Extract

-- BEGIN --

There are well-established strategies, referred to as "smart growth," used for reducing the impacts of our development patterns. These strategies include the involvement of different community designs and regional patterns. Some of the principles of smart growth include mixed land uses, taking advantage of compact building design, preserving open space and farmland as well as natural beauty areas, and providing a variety of transportation choices. The Atlanta area could save a possible 245,338 acres of land by 2025 through the implementation of smart growth techniques. Taking small steps like redesigning parking lots to reduce the amount of runoff is just one of the many things the area can do to embark upon the goal of growing in the most environmentally safe way.

-- END --

Information provided
-- BEGIN --

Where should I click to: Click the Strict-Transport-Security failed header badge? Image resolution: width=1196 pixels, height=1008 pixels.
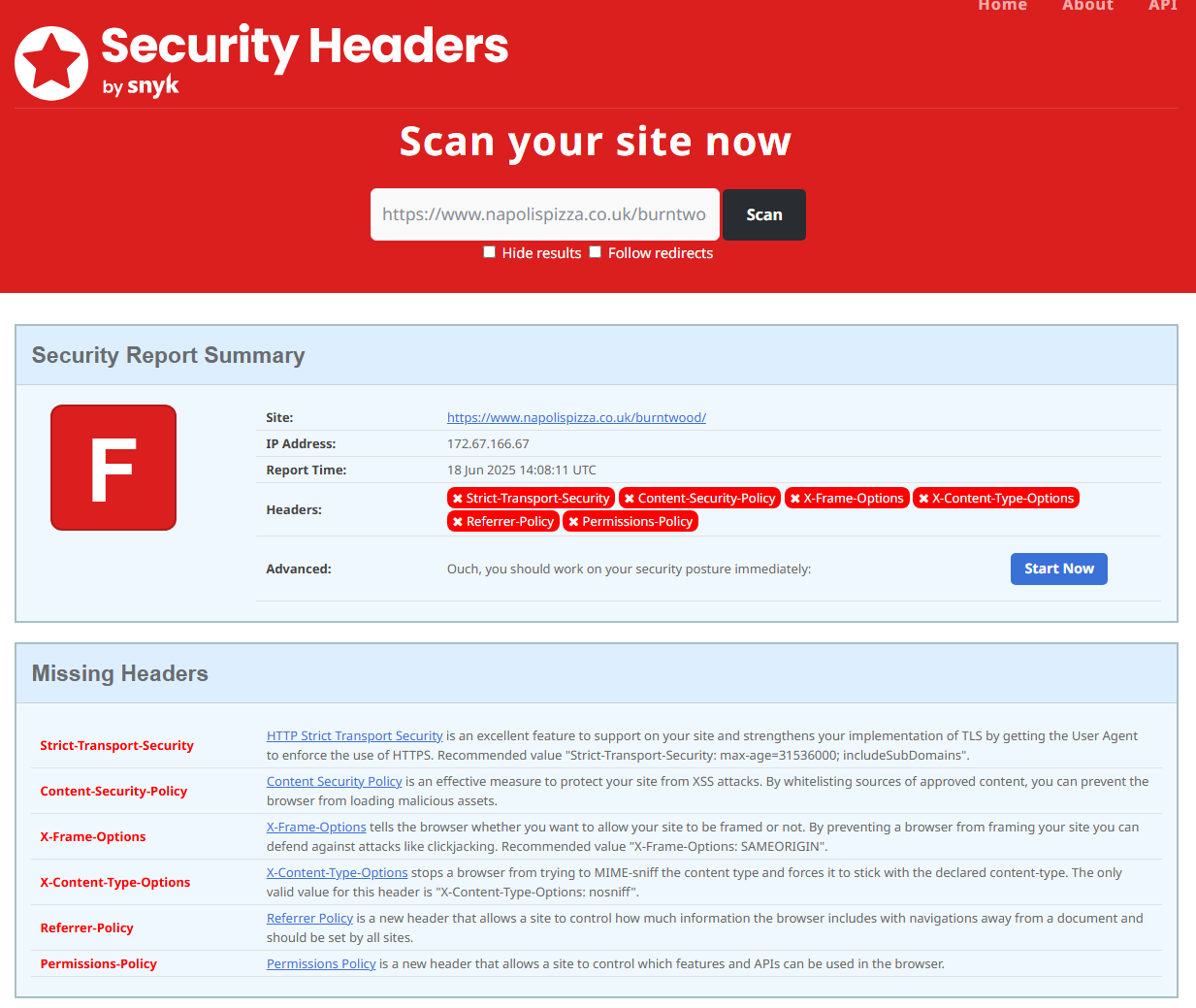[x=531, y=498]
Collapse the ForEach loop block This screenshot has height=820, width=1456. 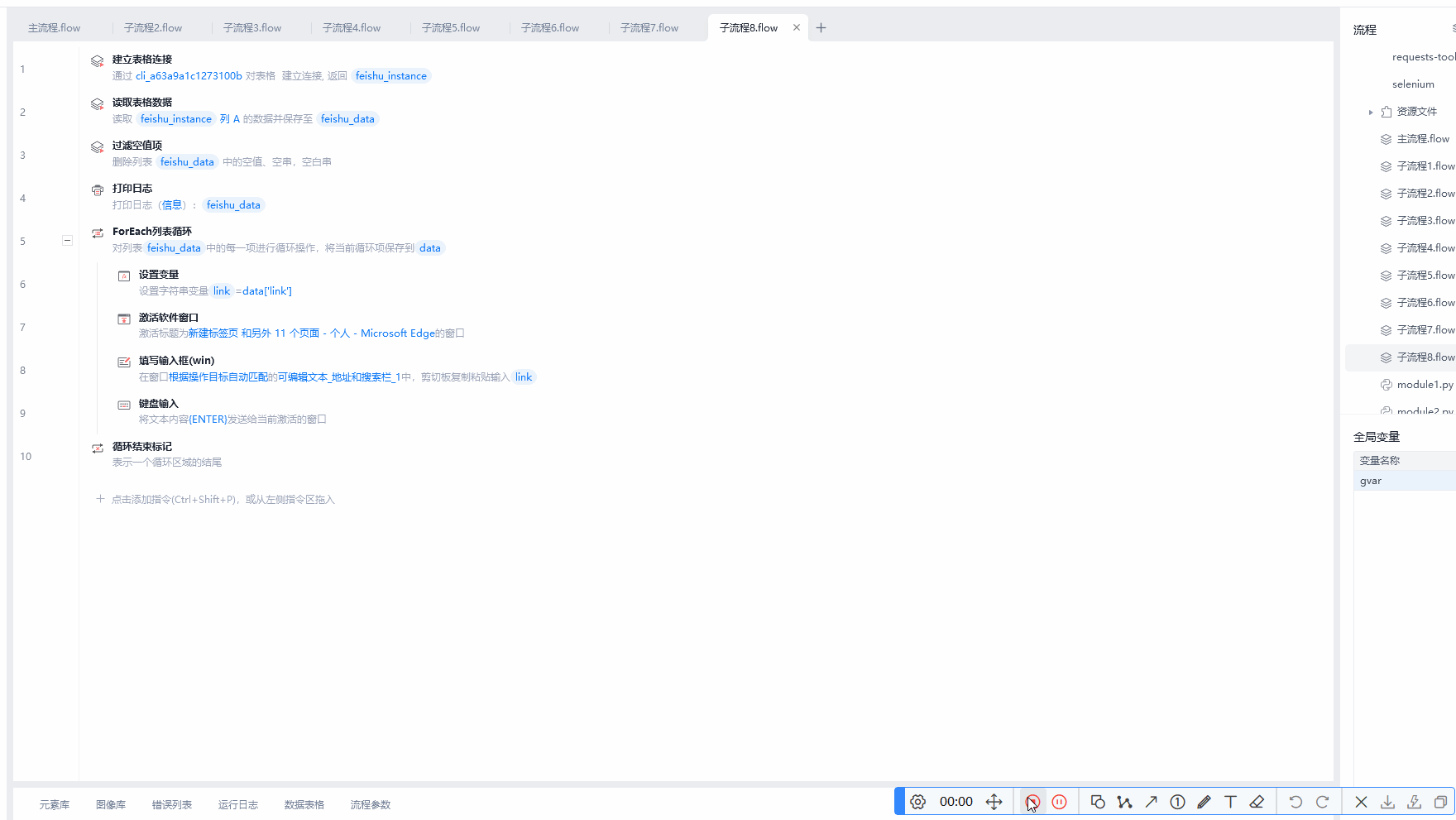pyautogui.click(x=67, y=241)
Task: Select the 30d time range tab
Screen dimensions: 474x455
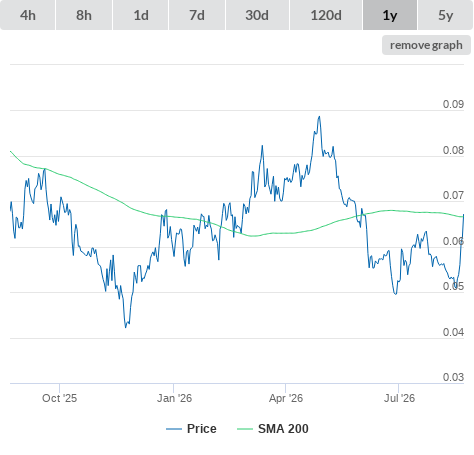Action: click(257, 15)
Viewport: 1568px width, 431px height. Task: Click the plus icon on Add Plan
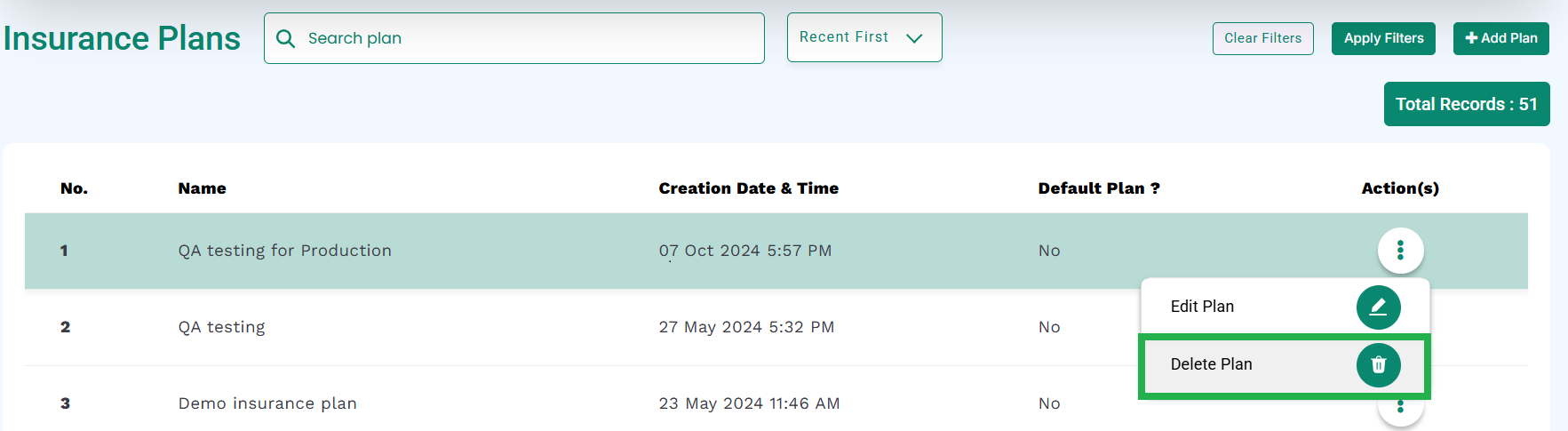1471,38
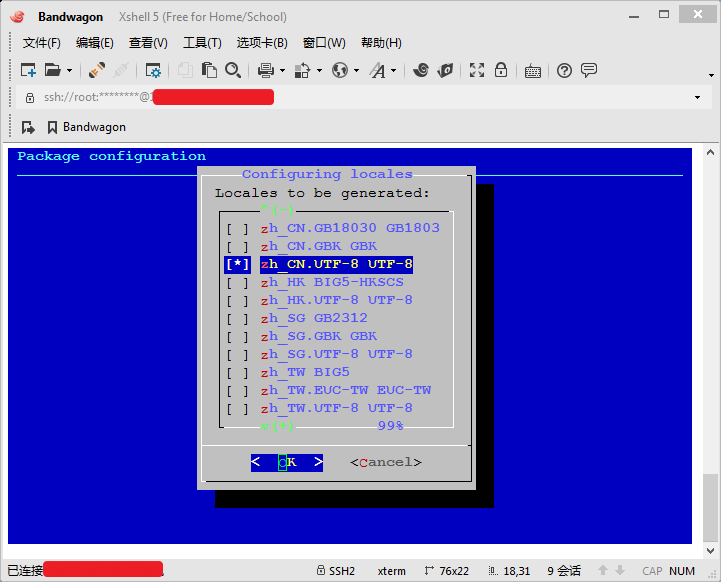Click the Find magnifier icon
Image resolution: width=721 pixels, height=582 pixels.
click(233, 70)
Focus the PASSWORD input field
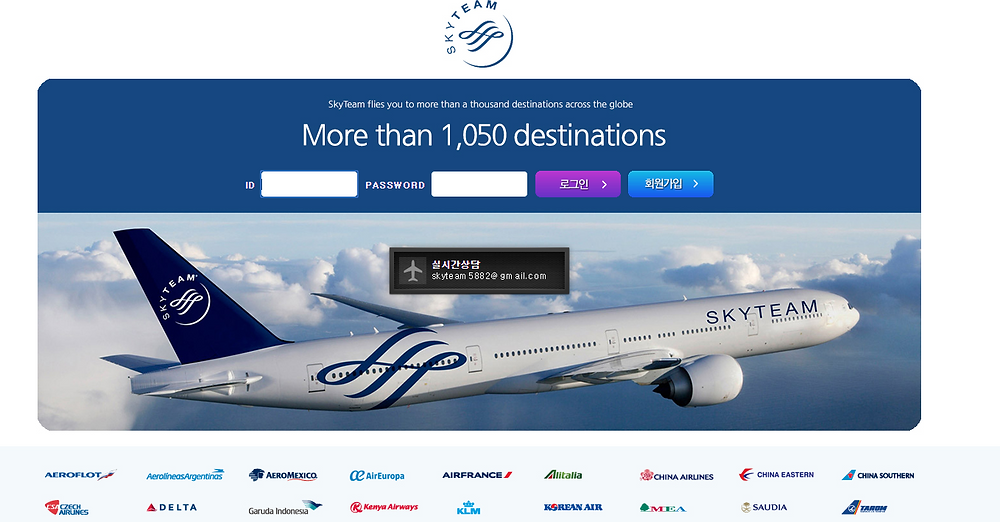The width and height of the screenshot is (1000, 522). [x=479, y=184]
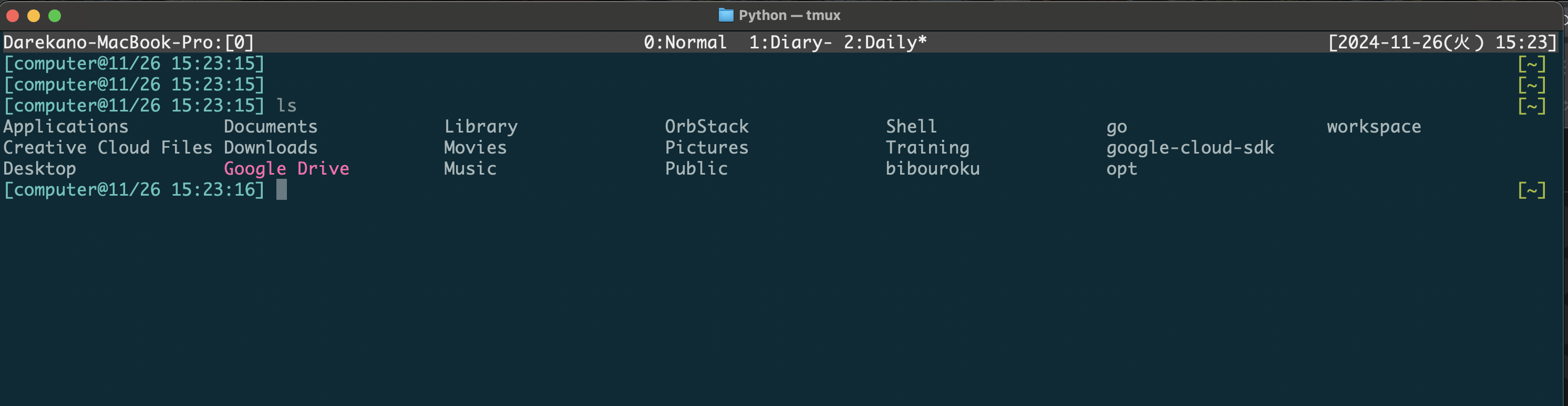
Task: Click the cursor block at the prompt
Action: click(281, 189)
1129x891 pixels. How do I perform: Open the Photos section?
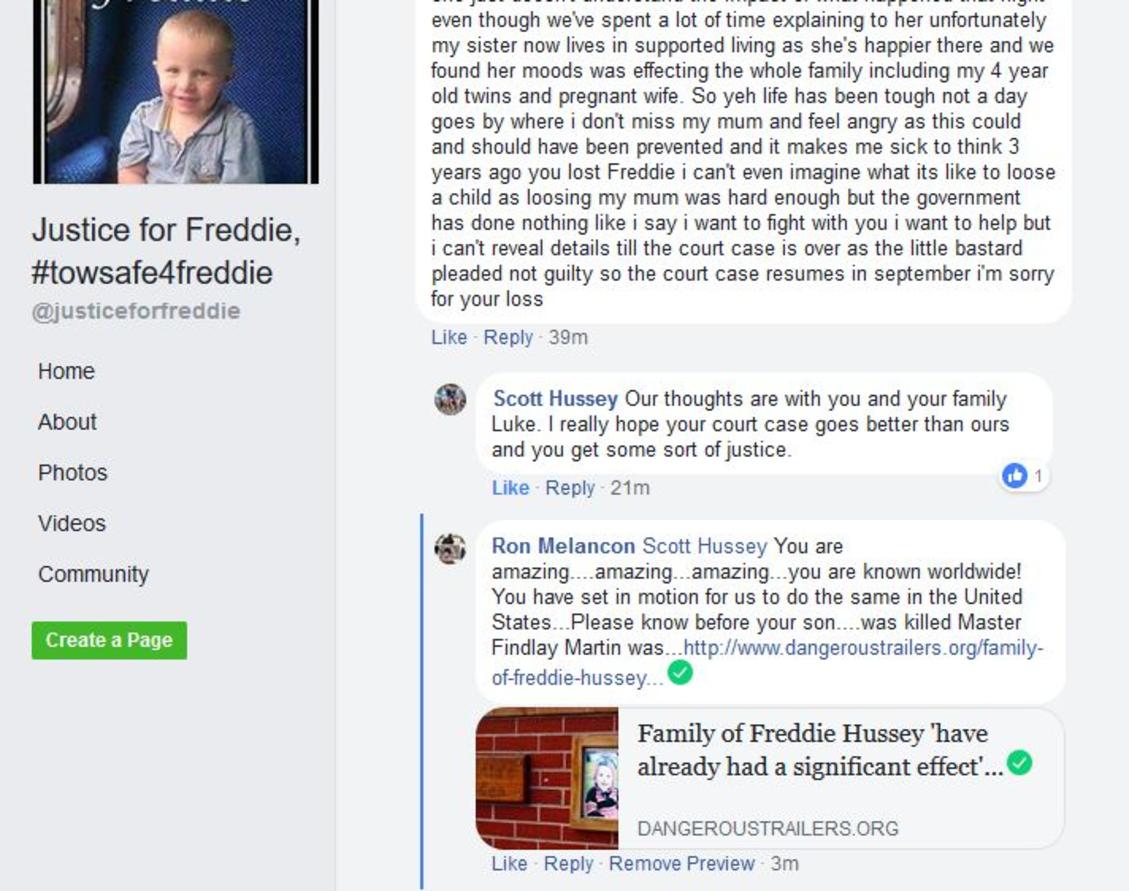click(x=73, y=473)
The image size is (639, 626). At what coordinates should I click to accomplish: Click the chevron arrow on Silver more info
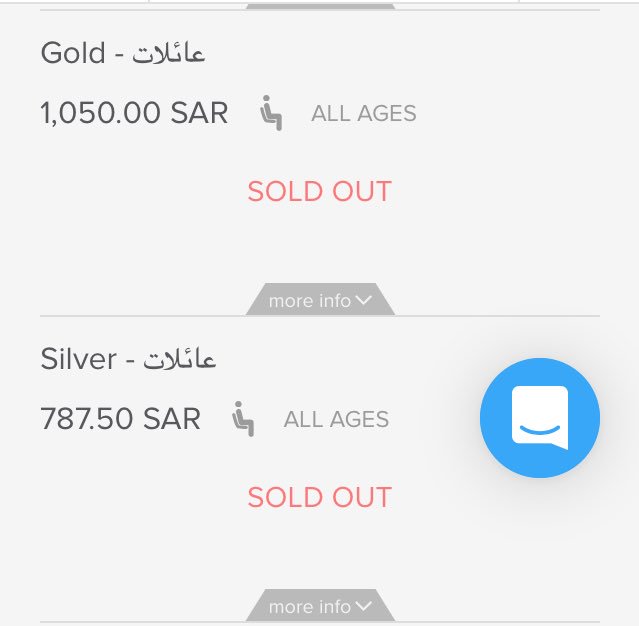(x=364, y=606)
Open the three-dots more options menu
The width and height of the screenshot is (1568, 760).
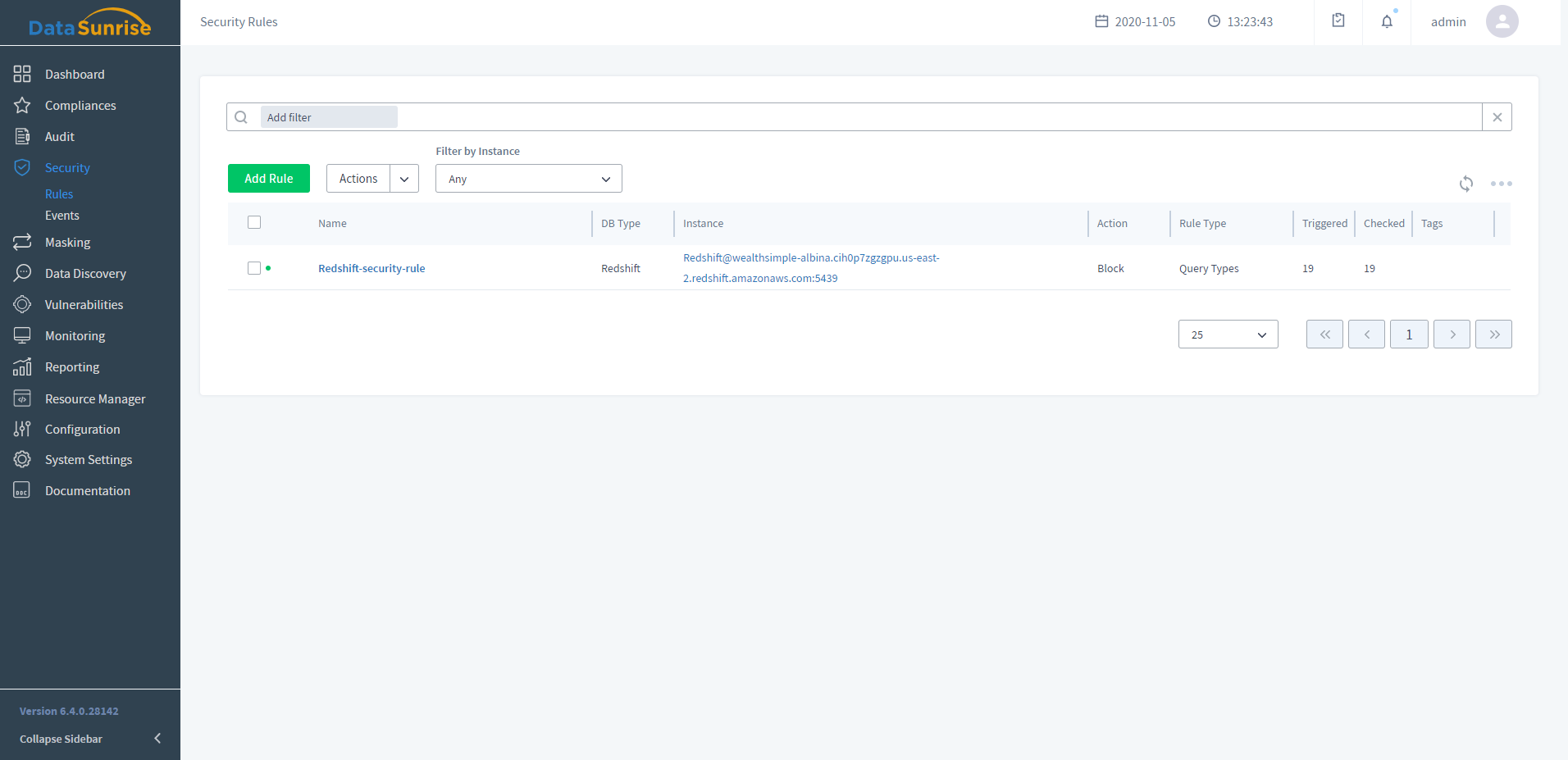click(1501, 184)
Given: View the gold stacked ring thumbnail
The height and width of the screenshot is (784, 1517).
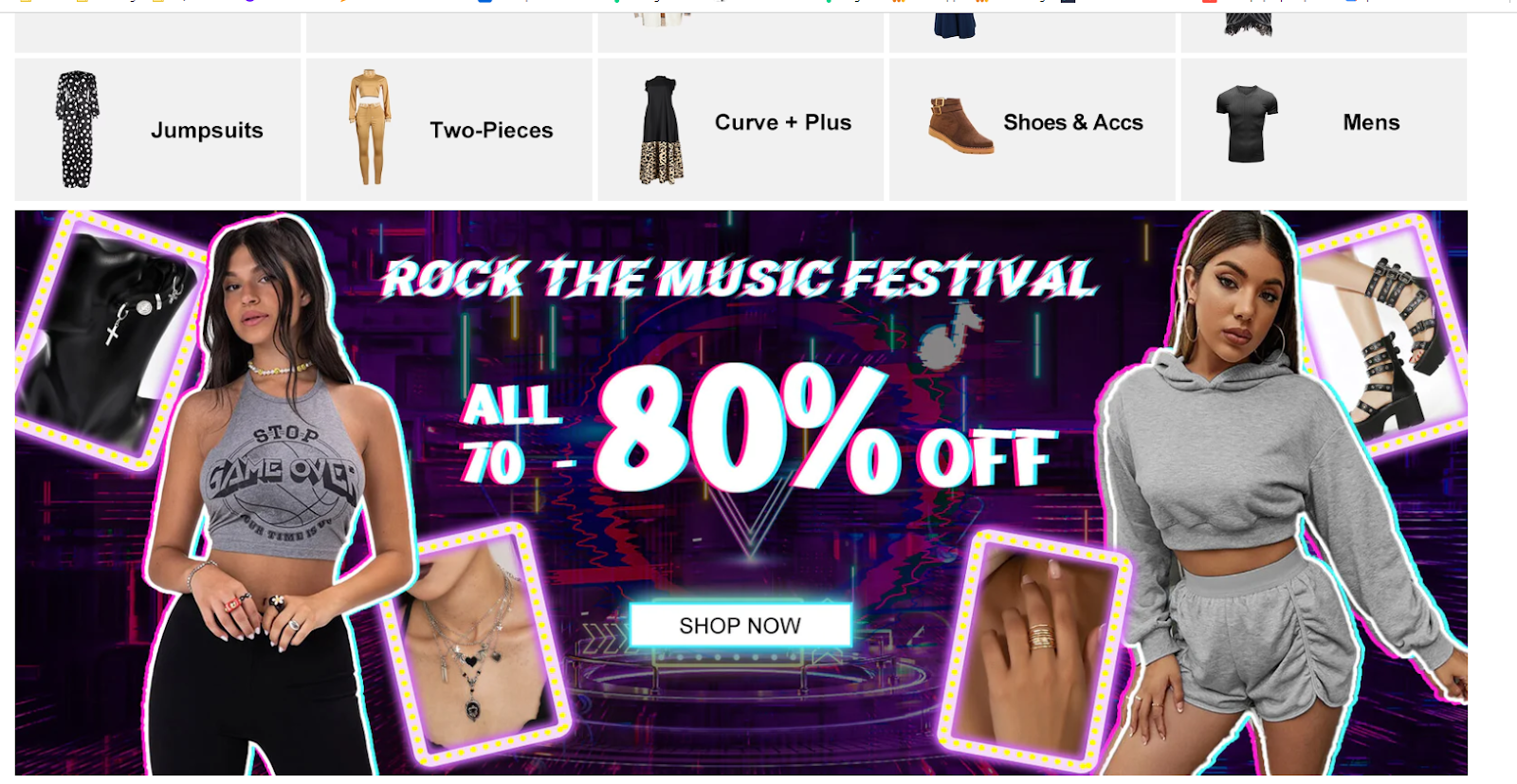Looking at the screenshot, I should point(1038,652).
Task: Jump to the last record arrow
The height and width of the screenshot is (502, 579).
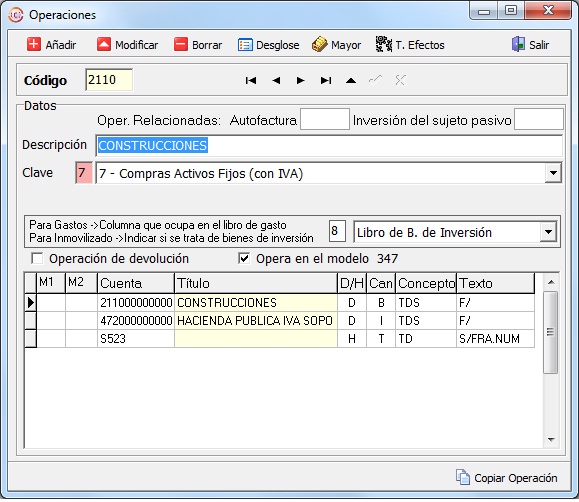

-- END --

Tasks to perform
1) According to the smart growth text, what is the purpose of redesigning parking lots?
2) Put the entries into a Markdown table with the columns "Number" and "Entry line," one row per line and no blank lines. Start with the line containing "Task: Jump to the last record arrow" and continue through the end of the entries. Leave out the pictures.

Full answers
1) Redesigning parking lots reduces the amount of runoff. The text presents it as one of many small steps the Atlanta area can take toward growing in the most environmentally safe way.

2)
| Number | Entry line |
|---|---|
| 1 | Task: Jump to the last record arrow |
| 2 | The height and width of the screenshot is (502, 579). |